=== What needs to be done ===
Copy out exactly the lines spanning the line with "The height and" to the line with "How do I perform: Hide", inclusive, from the data underneath, with no pictures.

=== Records for this exercise ===
———
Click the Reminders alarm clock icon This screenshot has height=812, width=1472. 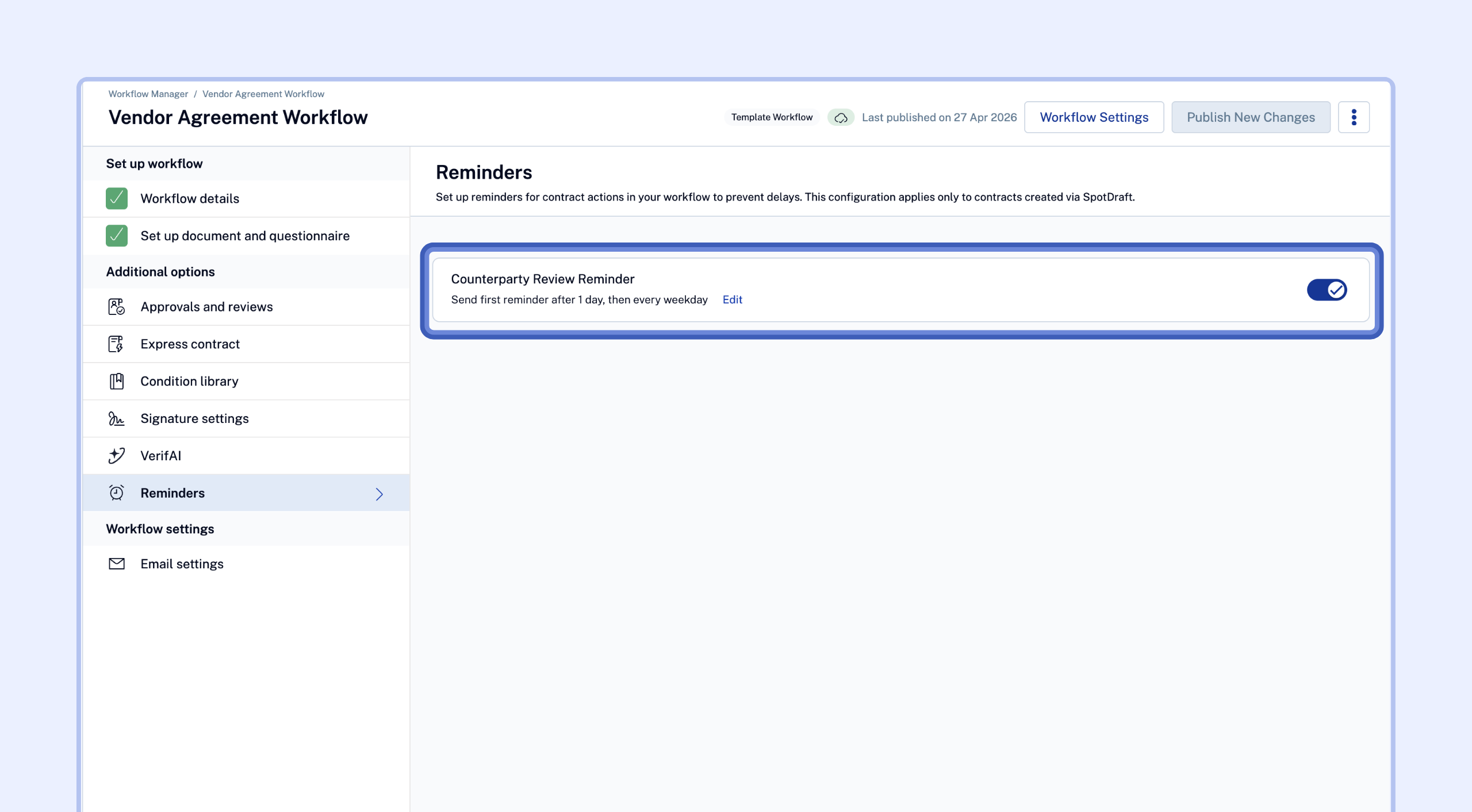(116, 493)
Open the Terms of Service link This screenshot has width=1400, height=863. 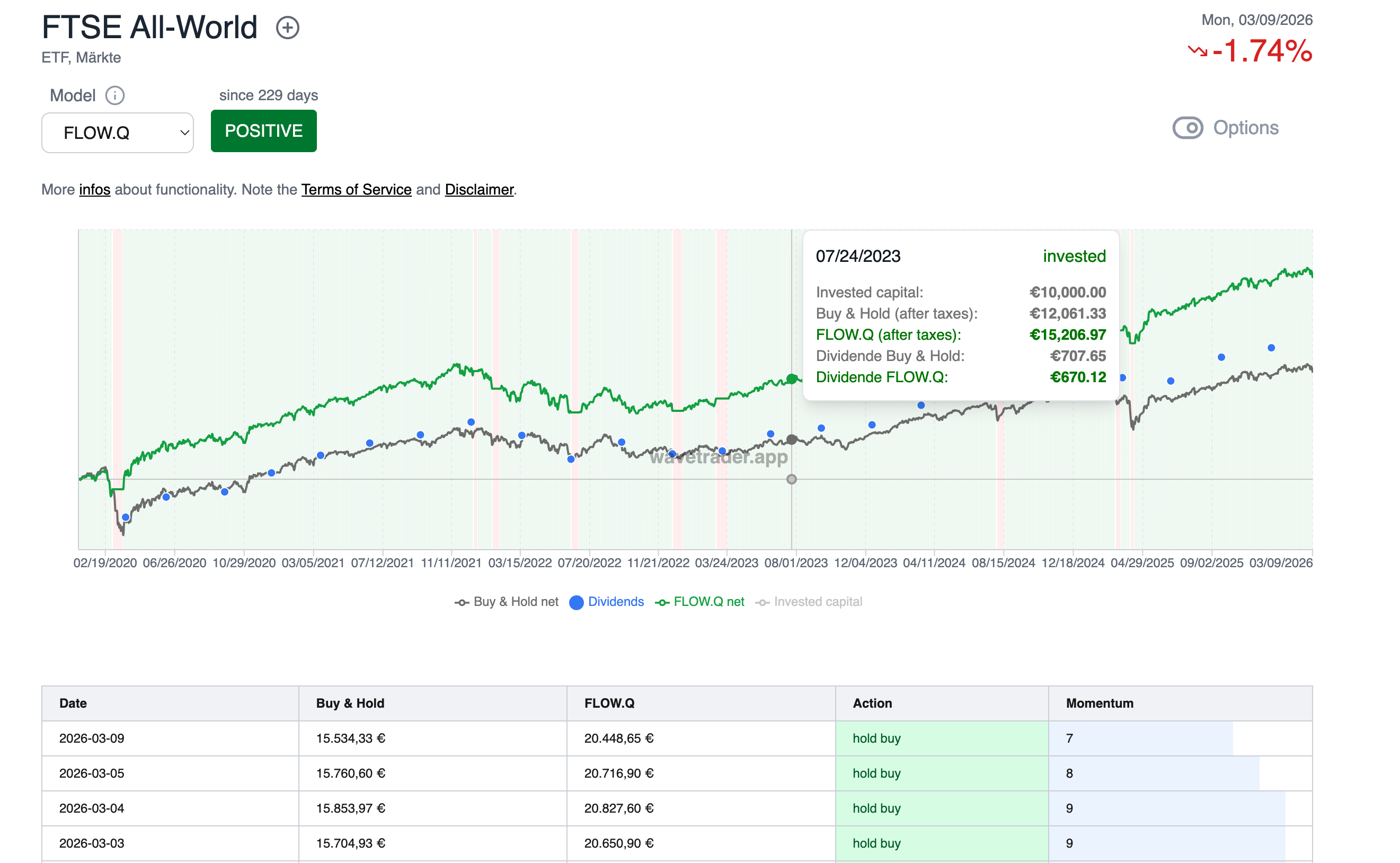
———
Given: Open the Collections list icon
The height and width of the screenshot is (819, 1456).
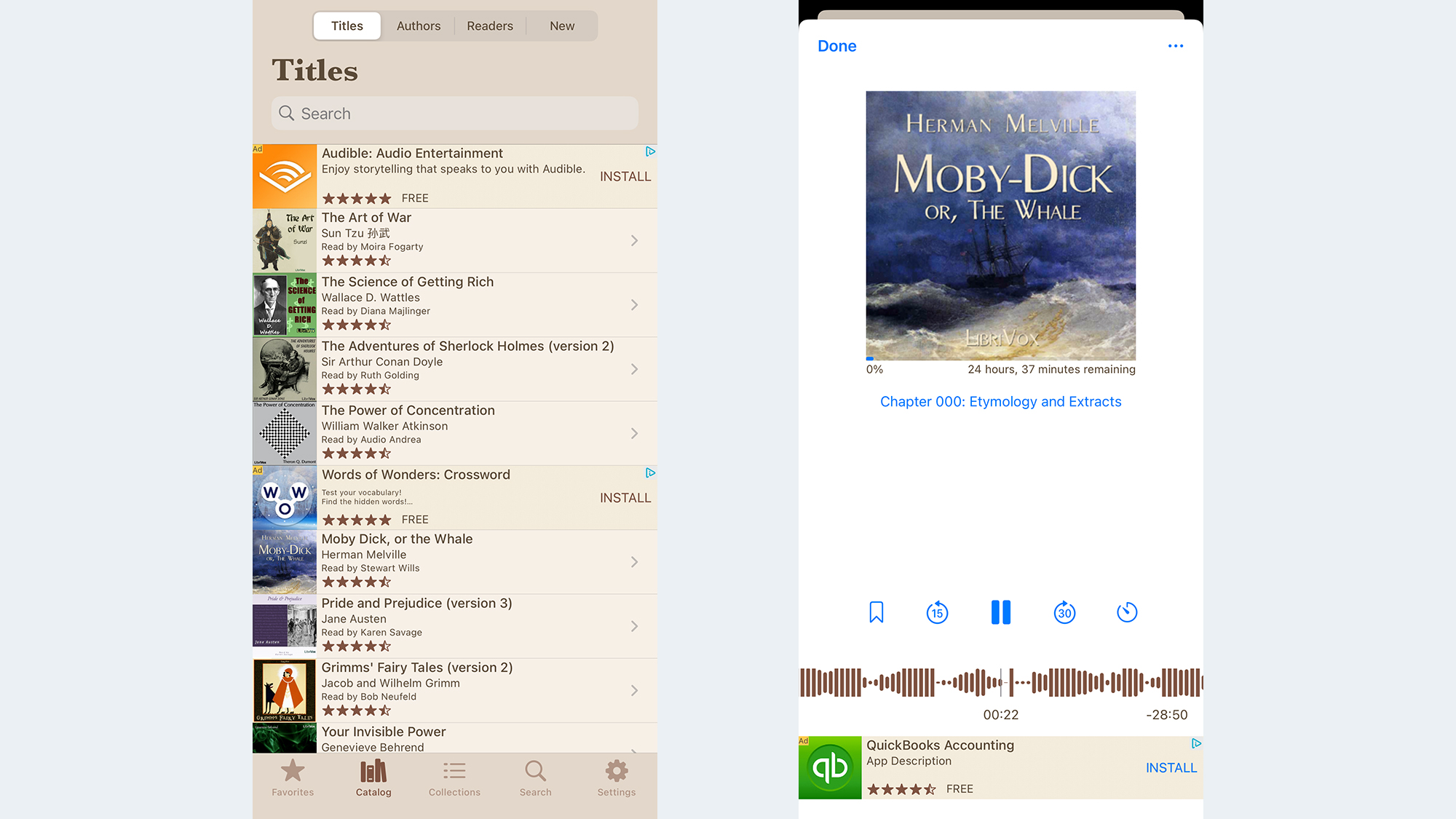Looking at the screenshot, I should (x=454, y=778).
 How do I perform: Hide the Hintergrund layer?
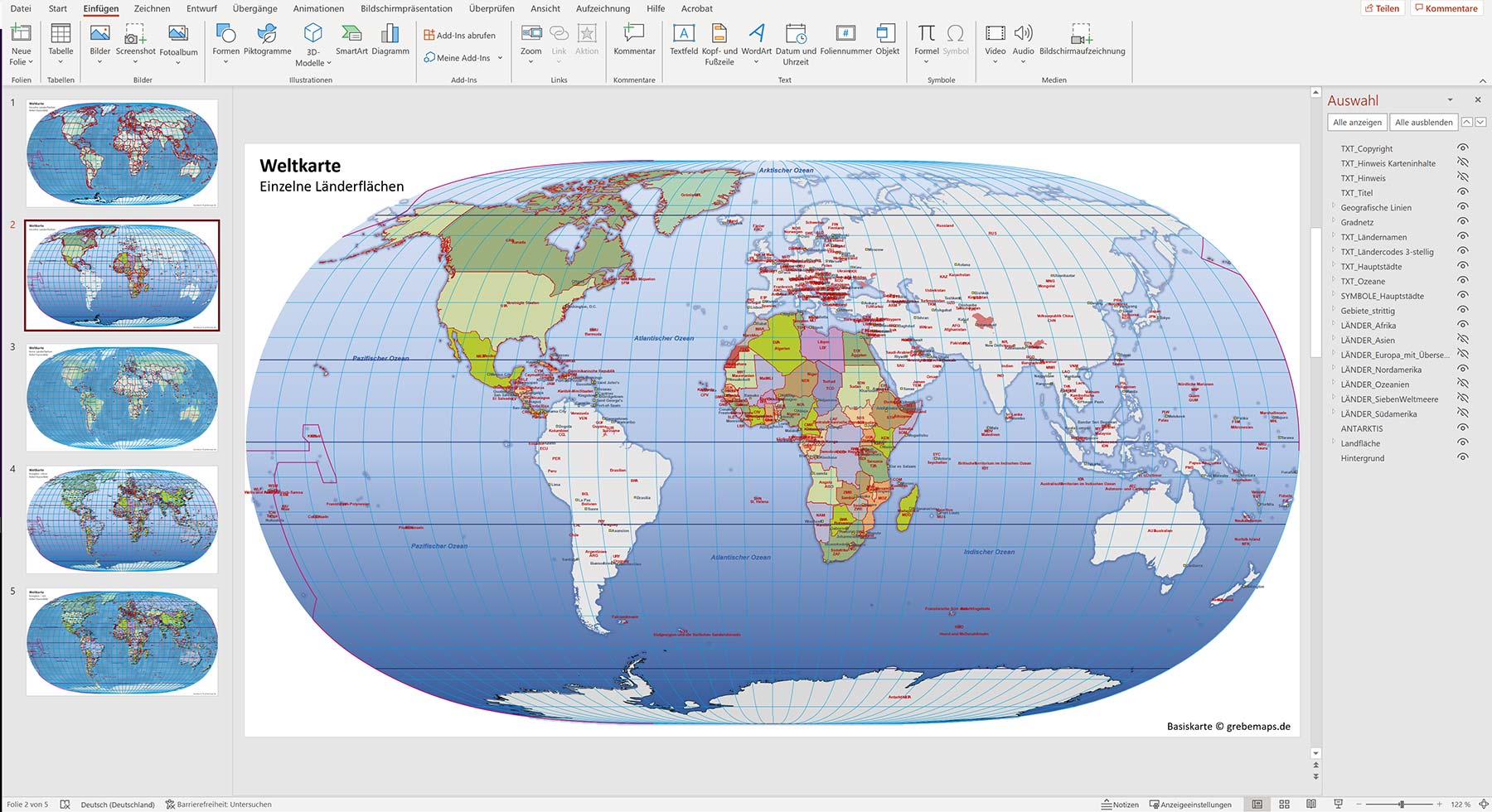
———
=== Solution to the problem ===
The height and width of the screenshot is (819, 1456).
Looking at the screenshot, I should (x=454, y=778).
 How do I perform: Hide the Hintergrund layer?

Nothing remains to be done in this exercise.